BAŞBAKAN, EKONOMİDE 3 YILLIK HEDEFLERİ AÇIKLADI
Orta vadeli programın çarşamba açıklanacağını belirten Başbakan şunları kaydetti:
"2017 büyüme hedefimiz yüzde 5,5, 2018'de, 2019'da ve 2020'de 5,5 olacak. İşsizlik oranı bu yıl için 10,8. 2018 için 10,5, 2019 için 9,9, 2020 için 9,6 öngörüyoruz. Enflasyon 2017'de 9,5, 2018'de 7, 2019'da 6, 2019'da yüzde 5 olacak. Kamu yatırımlarında maliyet fayda dengesine bakacağız. İhtiyaçları önceliklere göre sıralayıp ona göre yapacağız."
"VARLIK FONU'NA ÖNÜMÜZDEKİ GÜNLERDE ATAMA OLUR"
Varlık Fonu'a önümüzdeki günlerde bir atama yapabileceklerini belirten Yıldırım, üzerinde çalıştıklarını kaydetti. Başbakan, "Fon niye kuruldu? Birçok ülkenin böyle fonları var. Ocakta fiilen göreve başladı. Sanki bir yerden gömü buldu, Türkiye'nin bütün işlerini düzeltecek. Bu fon büyük yatırımlara kaynak sağlayabilecek çalışmalar yapmak, bunu yatırıma dönüştürmek. Cari açığın daha fazla büyümesinin önüne geçmek. Bu dünyada başarılı uygulamaları var. Bizimkiler de onu örnek alarak çalışmaları başlattı. Bunların çalışması yine kendi sorumluluğunda devam ediyor. Varlık Fonu bunlara çökmüş değil. Vralık Fonu bunların varlıklarını değerlendirerek daha ilave kaynak üretmek" diye konuştu.

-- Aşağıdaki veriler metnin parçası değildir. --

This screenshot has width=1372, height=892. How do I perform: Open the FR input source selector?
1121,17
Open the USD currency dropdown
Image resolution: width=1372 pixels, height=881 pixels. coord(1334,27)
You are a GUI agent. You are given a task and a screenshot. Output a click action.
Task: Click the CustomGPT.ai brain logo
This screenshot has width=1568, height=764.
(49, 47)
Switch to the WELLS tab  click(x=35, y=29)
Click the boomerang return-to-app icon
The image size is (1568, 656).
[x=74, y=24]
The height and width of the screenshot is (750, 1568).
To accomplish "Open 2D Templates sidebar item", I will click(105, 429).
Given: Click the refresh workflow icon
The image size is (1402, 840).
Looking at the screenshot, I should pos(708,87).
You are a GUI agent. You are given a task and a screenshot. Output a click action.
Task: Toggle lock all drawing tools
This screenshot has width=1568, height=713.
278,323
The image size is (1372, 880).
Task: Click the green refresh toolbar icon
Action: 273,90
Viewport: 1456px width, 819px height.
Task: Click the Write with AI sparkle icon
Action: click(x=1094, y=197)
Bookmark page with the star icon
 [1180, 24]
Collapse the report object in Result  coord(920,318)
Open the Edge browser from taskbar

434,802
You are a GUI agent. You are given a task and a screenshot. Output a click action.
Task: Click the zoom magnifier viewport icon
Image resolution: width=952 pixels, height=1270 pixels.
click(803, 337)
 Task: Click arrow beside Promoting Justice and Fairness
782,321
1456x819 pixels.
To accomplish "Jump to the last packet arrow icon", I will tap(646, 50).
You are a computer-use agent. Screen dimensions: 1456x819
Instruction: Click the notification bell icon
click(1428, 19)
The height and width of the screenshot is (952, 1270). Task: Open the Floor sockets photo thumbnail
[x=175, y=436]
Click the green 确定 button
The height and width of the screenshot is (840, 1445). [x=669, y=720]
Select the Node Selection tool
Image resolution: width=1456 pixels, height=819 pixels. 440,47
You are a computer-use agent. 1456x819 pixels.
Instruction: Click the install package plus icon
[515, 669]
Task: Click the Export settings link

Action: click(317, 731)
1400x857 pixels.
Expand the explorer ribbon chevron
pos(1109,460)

"TÜRK TELEKOM'DA MÜDAHALE HAKKIMIZ VAR"
Türk Telekom'un ortaklıktan kaynaklanan sıkıntılardan kurtulduğunu belirten Yıldırım, "Ekimin başında süre doluyor. Ve bizim kamu olarak bu sözleşmeyi temerrüt hali olduğu için müdahale etme hakkımız var. Bankaların alacağı var. Biri gelip diyecek ki, ben bu borçları üstleniyorum ve yeni ortak olmak istiyorum. Kabul ediyor musun? Şartlar uymazsa borcunu öder. Kamu olarak bundan bir zararımız söz konusu değil" dedi.
"Irak'ta yaşananlardan kaos uman bölücü terör örgütü faaliyetlerini ülke içinde artırabilir" diyen Başbakan, buna yönelik gerekli tedbirleri aldıklarını ifade etti.
"FETÖ'DEN TUTUKLU SAYISI 50 BİN 400"
FETÖ ile mücadelede son durumu değerlendiren Yıldırım, "Bana kalsa bir ay içinde hepsinin ipini çekerdim. Bu iş ne kadar uzarsa toplumdaki yargıya güven de zarar görüyor. Fazla uzatmamak lazım. Epey bir olgunlaştı, yıl sonuna kadar umutları kesilir. Oradaki yargılamaları uluslararası zemine çekecekleri için kasıtlı hareketler yaparak algı oluşturmaya çalışıyorlar. Bunlara malzeme vermemek için birçok şeyi sineye çekiyorlar. 50 bin 400 civarı tututlu sayısı, adli kontrolle çıkan da bir o kadar. Açılan toplam dava sayısı 4 bin 971" şeklinde konuştu.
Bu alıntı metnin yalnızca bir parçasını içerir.